* _WORK ORDER_
Reproduce the part of the stickleback article starting with "How an earthquake" and going on through "in the 1960s.", word for word.

* _DOCUMENT EXTRACT_

How an earthquake shook up stickleback genomes
New genetic data help explain the rapid adaptation of stickleback fish that invaded freshwater habitats in the 1960s.
In 1964, an earthquake shook the islands off the coast of Alaska, transforming the landscape as underwater terraces were thrust above the surface. From this cataclysmic event emerged a series of freshwater pools that became a natural laboratory in which to study evolution in action. A new report in GENETICS takes a closer look at how this sudden environmental shift influenced the adaptation of one particular inhabitant.
On the Alaskan islands, the newly-formed freshwater ponds were colonized by interlopers from the sea: marine stickleback fish. These ocean dwellers quickly adapted to the new environment, acquiring many traits not unlike those found in other, much older stickleback populations that are specialized for living in freshwater. Evolution at this dramatic scale is normally thought to take thousands of years rather than a half-dozen decades, which lead the authors to wonder how such rapid adaptation occurred. “It’s a great natural evolutionary experiment,” said Susan Bassham, one of the lead authors of the study.
Senior author William Cresko and his group have been studying sticklebacks (Gasterosteus aculeatus) for decades, and for good reason—the fish are an excellent model system for understanding adaptation and evolution.
“When our collaborator Frank von Hippel told us about his work surveying possible new stickleback habitats, including on these earthquake islands, we got excited. We immediately wanted to look at the phenotypic and genomic changes that might have happened after the island was uplifted and these new ponds were invaded by marine stickleback,” said Cresko. “This started a long and productive collaboration between our groups.”
Bassham explained that threespine stickleback have colonized a number of diverse environments over the millennia that the species has existed: as well as marine and freshwater stickleback varieties, there are sticklebacks that spend some time in both environments, much like salmon. Despite adapting to such varied habitats, all of these fish are still one species.
To understand the genetics underlying the rapid adaptation of stickleback, the authors genotyped fish from three stickleback populations: those from the newly formed pools, those from other freshwater populations, and marine fish. They used restriction site-associated DNA sequencing, or RAD-seq, a technique that their lab has helped pioneer; this method allows for the rapid identification of genetic markers by sequencing regions of the genome adjacent to restriction sites. Cresko explained that RAD-seq’s focus on limited regions of the genome makes it more economical than other techniques, allowing for the acquisition of a complete genomic “snapshot” for thousands of individual fish. “This breadth of biological sampling was needed to answer some key population genomic questions about these fish,” said Cresko.
Using this approach and new computational tools developed in collaboration with second lead author Julian Catchen, the group identified several regions of the stickleback genome that vary significantly between the ancestral marine stickleback populations and those from the new freshwater pools.
Intriguingly, the changes that they found in the young freshwater populations on the Alaskan island were virtually identical to the changes seen in freshwater stickleback populations that have existed in other locations for thousands of years. They also found some of these same freshwater-adapted haplotypes scattered in the genomes of marine fish as far away as coastal Oregon—but at much lower frequencies.
These results suggest that the rapid adaptability of stickleback is largely attributable to standing genetic variation in the marine population. When environmental pressures change, the existing freshwater-adapted alleles face powerful selection and become prevalent. Although this idea was proposed a while ago, the current GENETICS study had the power to detect and accurately measure the frequency of these alleles in marine populations.

* _GIVEN DATA_

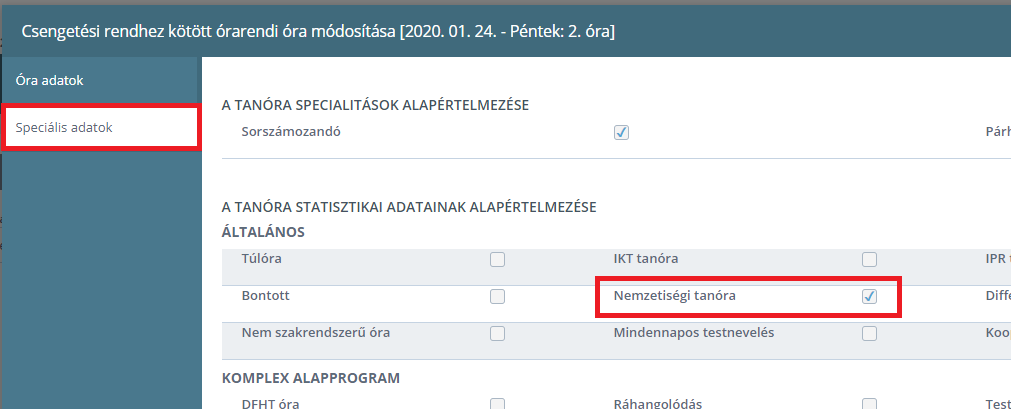Viewport: 1011px width, 409px height.
Task: Check Nem szakrendszerű óra checkbox
Action: pyautogui.click(x=496, y=334)
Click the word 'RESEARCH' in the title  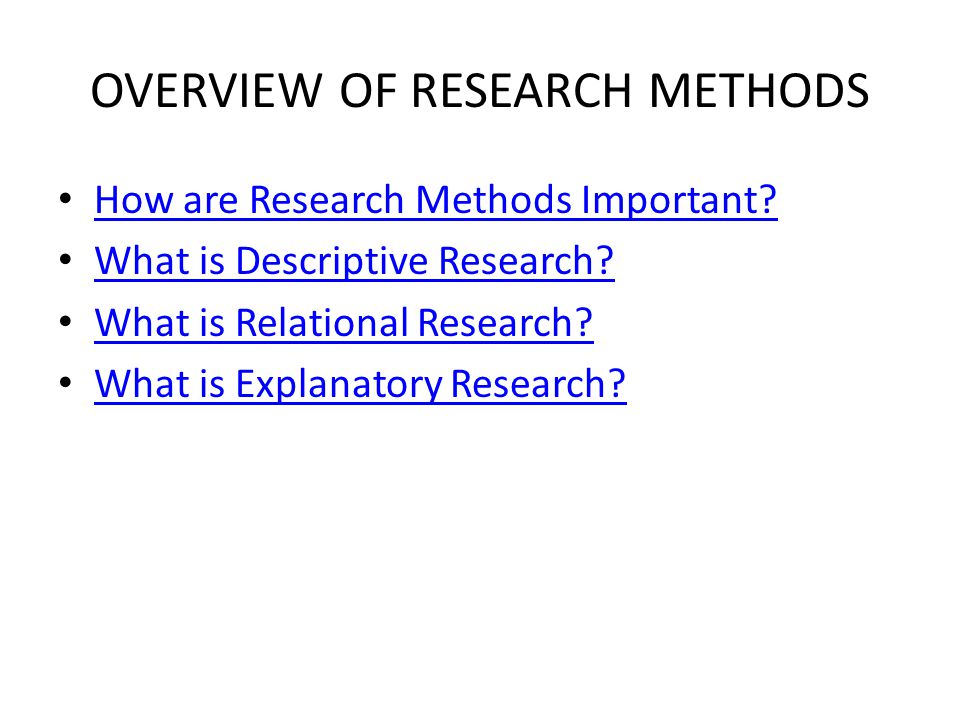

* _RESPONSE_
How an earthquake shook up stickleback genomes
New genetic data help explain the rapid adaptation of stickleback fish that invaded freshwater habitats in the 1960s.